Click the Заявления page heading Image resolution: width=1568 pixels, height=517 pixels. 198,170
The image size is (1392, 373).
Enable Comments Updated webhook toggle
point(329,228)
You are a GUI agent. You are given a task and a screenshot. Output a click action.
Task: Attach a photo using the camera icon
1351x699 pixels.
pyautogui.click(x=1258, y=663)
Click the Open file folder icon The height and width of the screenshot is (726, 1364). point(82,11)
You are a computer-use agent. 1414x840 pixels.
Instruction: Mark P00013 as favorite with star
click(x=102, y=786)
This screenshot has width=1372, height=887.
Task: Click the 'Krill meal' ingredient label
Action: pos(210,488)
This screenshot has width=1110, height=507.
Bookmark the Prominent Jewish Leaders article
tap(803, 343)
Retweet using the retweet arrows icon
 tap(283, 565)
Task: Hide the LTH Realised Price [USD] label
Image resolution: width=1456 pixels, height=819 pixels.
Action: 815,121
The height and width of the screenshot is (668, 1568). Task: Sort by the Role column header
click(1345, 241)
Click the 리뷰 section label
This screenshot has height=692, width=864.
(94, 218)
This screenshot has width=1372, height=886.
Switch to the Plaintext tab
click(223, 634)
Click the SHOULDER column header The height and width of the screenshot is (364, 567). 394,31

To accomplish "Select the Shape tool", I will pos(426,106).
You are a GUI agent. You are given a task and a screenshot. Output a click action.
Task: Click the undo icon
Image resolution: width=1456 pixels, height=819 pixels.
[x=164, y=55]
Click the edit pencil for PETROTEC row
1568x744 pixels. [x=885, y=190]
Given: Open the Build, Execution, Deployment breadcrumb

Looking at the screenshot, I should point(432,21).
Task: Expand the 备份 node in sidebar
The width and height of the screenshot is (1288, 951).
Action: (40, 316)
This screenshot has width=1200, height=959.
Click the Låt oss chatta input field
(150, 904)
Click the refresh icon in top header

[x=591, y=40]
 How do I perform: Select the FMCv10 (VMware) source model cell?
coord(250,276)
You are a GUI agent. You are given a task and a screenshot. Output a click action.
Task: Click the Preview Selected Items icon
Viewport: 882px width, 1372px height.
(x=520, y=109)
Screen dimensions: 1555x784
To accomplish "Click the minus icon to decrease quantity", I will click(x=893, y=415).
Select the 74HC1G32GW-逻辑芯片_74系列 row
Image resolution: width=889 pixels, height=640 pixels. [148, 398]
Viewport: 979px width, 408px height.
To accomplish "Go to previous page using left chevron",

+===+

→ Task to complete
Your task is to reproduce all of the records exactly.

→ Result of the exercise
Click the Заявления page heading Image resolution: width=1568 pixels, height=517 pixels. 198,170
The image size is (1392, 373).
Enable Comments Updated webhook toggle
point(329,228)
You are a GUI agent. You are given a task and a screenshot. Output a click action.
Task: Attach a photo using the camera icon
1351x699 pixels.
pyautogui.click(x=1258, y=663)
Click the Open file folder icon The height and width of the screenshot is (726, 1364). point(82,11)
You are a computer-use agent. 1414x840 pixels.
Instruction: Mark P00013 as favorite with star
click(x=102, y=786)
This screenshot has width=1372, height=887.
Task: Click the 'Krill meal' ingredient label
Action: pos(210,488)
This screenshot has width=1110, height=507.
Bookmark the Prominent Jewish Leaders article
tap(803, 343)
Retweet using the retweet arrows icon
 tap(283, 565)
Task: Hide the LTH Realised Price [USD] label
Image resolution: width=1456 pixels, height=819 pixels.
Action: 815,121
The height and width of the screenshot is (668, 1568). Task: Sort by the Role column header
click(1345, 241)
Click the 리뷰 section label
This screenshot has height=692, width=864.
(94, 218)
This screenshot has width=1372, height=886.
Switch to the Plaintext tab
click(223, 634)
Click the SHOULDER column header The height and width of the screenshot is (364, 567). 394,31

To accomplish "Select the Shape tool", I will pos(426,106).
You are a GUI agent. You are given a task and a screenshot. Output a click action.
Task: Click the undo icon
Image resolution: width=1456 pixels, height=819 pixels.
[x=164, y=55]
Click the edit pencil for PETROTEC row
1568x744 pixels. [x=885, y=190]
Given: Open the Build, Execution, Deployment breadcrumb

Looking at the screenshot, I should point(432,21).
Task: Expand the 备份 node in sidebar
The width and height of the screenshot is (1288, 951).
Action: (40, 316)
This screenshot has width=1200, height=959.
Click the Låt oss chatta input field
(150, 904)
Click the refresh icon in top header

[x=591, y=40]
 How do I perform: Select the FMCv10 (VMware) source model cell?
coord(250,276)
You are a GUI agent. You are given a task and a screenshot. Output a click action.
Task: Click the Preview Selected Items icon
Viewport: 882px width, 1372px height.
(x=520, y=109)
Screen dimensions: 1555x784
To accomplish "Click the minus icon to decrease quantity", I will click(x=893, y=415).
Select the 74HC1G32GW-逻辑芯片_74系列 row
Image resolution: width=889 pixels, height=640 pixels. [148, 398]
Viewport: 979px width, 408px height.
To accomplish "Go to previous page using left chevron",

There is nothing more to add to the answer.